[Задача 1] Процитируйте без изменений ту часть записей, которая начинается строкой, содержащей «The height and width of the screenshot is (364, 633).», и заканчивается строкой, содержащей «Toggle the browser». Обе эти строки включите.

[Текст документа]
____

Нашли расположение офицерского резерва фронта в лесу. После проверки наших документов, нам было приказано сдать личное оружие. У моего попутчика оружия не было, а я свой наган не сдал, сказал, что за мной оружия не числится.
Офицеры жили в землянках. Запомнилась мне столовая, которая была устроена на открытом воздухе. Деревянные столы располагались на склоне травянистой горки; у столов были наспех сколоченные из бревен скамейки. У каждого стола сбоку была вкопана до половины дубовая бочка с крышкой, в которой всегда был хлебный квас. В жаркие дни этот квас был спасением, кроме того, он обладал необыкновенным вкусом.
Говорили, что поваров – солдат был специалист по приготовлению хлебного кваса.
Однажды ночью все проснулись от выстрелов и в панике начали выбегать из землянок и бежать в глубь леса. Я тоже вместе со всеми бежал в лес. Когда уткнулись в какой-то старый овраг, бег прекратился, и все стали потихоньку брести назад, к землянкам. Уже потом, когда я вспоминал это событие, оно живо мне напомнило бегство матросов из кинофильма «Мы из Кронштадта».

____

[Задача 2]
Ответьте по воспоминаниям об офицерском резерве:
(a) Что всегда было в дубовой бочке у каждого стола?
(b) В какое место уткнулись бежавшие ночью в лес, после чего бег прекратился?
(c) Бегство из какого кинофильма напомнило это ночное событие?

____

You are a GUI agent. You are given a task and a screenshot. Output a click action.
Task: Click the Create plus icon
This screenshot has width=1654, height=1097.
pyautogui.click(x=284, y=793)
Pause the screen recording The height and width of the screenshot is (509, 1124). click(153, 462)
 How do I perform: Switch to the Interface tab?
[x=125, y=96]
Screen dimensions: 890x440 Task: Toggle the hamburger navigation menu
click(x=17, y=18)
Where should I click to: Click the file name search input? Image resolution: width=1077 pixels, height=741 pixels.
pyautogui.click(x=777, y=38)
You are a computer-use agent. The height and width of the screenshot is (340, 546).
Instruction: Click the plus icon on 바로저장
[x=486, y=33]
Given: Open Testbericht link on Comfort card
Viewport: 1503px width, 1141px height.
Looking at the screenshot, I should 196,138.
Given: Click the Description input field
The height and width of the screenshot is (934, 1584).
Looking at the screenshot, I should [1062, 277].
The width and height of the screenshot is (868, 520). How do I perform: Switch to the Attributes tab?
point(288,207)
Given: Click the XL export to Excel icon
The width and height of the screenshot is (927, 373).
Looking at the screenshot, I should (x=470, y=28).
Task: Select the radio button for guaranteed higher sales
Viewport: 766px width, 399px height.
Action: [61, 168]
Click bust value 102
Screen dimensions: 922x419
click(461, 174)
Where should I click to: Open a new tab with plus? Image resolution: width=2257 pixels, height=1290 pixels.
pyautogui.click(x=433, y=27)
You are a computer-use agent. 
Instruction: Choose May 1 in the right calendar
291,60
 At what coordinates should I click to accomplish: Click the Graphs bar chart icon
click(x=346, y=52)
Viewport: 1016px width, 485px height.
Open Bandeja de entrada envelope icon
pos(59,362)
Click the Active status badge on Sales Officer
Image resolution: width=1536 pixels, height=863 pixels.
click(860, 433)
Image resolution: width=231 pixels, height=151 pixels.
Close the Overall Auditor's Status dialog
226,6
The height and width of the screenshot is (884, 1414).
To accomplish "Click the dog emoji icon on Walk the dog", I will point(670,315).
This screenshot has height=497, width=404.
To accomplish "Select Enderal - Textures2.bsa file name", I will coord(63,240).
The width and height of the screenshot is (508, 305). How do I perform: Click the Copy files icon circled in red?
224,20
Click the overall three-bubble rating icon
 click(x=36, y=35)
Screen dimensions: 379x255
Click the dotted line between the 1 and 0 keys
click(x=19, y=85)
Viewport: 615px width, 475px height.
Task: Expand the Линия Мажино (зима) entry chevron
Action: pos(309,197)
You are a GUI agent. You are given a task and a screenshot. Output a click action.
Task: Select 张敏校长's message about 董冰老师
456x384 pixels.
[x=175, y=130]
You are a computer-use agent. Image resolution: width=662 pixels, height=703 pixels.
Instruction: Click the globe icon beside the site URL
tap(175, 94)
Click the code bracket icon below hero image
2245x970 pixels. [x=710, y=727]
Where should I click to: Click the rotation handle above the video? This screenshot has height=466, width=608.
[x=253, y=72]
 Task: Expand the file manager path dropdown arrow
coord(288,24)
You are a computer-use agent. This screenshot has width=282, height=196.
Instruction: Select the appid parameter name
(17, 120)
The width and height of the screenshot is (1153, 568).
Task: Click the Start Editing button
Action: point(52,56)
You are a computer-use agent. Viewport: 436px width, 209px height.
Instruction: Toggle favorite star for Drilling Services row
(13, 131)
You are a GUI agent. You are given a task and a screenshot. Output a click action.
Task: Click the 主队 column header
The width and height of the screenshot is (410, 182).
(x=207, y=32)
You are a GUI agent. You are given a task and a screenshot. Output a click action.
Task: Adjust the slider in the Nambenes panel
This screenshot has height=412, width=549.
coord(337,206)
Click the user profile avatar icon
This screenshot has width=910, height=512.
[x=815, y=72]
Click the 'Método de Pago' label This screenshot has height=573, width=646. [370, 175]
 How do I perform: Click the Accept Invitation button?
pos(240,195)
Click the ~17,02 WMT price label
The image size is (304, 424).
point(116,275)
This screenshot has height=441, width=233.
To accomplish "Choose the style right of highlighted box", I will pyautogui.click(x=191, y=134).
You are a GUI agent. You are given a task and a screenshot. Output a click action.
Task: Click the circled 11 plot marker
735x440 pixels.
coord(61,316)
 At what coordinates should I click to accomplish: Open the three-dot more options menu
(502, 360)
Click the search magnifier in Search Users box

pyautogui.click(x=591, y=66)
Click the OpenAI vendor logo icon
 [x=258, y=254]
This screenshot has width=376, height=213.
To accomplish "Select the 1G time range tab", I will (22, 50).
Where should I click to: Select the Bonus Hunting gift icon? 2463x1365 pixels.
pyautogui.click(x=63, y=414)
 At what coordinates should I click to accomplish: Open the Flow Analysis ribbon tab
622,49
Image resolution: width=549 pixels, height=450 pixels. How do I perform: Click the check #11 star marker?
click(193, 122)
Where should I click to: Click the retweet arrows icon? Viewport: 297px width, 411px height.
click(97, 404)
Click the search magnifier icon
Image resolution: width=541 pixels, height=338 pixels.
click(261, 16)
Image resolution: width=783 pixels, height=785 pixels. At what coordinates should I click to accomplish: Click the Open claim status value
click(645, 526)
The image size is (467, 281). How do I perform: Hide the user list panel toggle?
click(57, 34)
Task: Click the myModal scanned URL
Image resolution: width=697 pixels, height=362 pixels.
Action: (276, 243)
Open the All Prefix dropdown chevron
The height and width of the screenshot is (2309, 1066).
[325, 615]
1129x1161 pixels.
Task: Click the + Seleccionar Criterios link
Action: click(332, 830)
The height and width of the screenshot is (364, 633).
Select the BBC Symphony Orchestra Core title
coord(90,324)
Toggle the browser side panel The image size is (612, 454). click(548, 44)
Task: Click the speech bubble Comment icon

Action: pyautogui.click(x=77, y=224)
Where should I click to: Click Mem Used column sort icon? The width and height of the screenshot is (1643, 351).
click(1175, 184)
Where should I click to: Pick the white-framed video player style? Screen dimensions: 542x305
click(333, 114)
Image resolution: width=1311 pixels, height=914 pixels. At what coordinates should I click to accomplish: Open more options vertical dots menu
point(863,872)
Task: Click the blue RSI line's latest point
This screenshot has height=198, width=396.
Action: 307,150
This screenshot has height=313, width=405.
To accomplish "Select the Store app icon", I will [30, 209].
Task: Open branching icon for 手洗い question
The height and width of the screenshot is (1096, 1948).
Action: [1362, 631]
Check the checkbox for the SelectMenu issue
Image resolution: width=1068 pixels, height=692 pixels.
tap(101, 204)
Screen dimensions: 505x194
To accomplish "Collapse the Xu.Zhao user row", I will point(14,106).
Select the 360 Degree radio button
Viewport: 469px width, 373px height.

____

[Полный ответ 1]
The height and width of the screenshot is (364, 633).
Select the BBC Symphony Orchestra Core title
coord(90,324)
Toggle the browser side panel The image size is (612, 454). click(548, 44)

[Полный ответ 2]
(a) Хлебный квас.
(b) В старый овраг.
(c) Из кинофильма «Мы из Кронштадта».